» **EXERCISE BRIEF**
Below are the entries; count how many lines contain the word "named" and reply with that number alone.
*** Opening of RECORDS FOR THE EXERCISE ***
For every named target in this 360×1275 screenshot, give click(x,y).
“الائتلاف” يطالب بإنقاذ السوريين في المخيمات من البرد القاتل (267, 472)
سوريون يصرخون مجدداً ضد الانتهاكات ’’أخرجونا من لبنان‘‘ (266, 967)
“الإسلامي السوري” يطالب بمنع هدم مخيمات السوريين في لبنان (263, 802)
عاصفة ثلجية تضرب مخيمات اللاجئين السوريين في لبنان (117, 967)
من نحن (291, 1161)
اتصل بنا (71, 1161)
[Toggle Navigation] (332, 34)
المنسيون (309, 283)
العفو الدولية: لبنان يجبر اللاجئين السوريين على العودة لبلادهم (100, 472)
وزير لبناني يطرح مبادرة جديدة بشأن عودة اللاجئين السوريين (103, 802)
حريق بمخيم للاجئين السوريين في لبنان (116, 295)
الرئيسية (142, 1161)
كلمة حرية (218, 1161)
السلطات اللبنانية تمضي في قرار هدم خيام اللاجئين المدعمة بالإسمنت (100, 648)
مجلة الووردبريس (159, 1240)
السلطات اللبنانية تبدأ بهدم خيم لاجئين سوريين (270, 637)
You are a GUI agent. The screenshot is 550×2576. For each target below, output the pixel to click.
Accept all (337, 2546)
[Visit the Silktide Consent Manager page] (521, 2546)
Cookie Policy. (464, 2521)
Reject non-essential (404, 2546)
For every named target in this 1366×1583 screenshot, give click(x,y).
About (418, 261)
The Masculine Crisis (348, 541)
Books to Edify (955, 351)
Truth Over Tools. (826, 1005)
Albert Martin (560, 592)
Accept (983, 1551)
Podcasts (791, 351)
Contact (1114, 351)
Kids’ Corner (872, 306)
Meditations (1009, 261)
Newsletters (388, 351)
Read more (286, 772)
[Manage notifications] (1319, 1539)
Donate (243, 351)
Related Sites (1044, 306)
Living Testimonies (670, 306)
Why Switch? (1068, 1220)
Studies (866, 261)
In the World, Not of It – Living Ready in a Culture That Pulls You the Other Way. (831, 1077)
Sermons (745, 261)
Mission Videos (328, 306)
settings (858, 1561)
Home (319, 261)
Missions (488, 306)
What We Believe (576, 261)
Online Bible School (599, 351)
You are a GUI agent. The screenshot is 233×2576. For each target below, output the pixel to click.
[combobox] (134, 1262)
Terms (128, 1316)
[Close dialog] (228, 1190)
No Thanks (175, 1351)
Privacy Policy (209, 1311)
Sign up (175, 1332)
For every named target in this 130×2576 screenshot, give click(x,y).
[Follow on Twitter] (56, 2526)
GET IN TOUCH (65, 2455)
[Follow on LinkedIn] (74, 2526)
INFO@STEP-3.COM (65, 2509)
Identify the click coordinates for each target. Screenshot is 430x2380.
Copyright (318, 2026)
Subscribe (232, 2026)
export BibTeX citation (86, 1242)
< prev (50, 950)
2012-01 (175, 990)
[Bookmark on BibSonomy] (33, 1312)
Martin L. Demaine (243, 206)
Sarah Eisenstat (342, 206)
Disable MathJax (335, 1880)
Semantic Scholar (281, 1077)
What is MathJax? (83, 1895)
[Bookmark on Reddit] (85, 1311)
*** Close of RECORDS FOR THE EXERCISE ***
» **RESPONSE**
3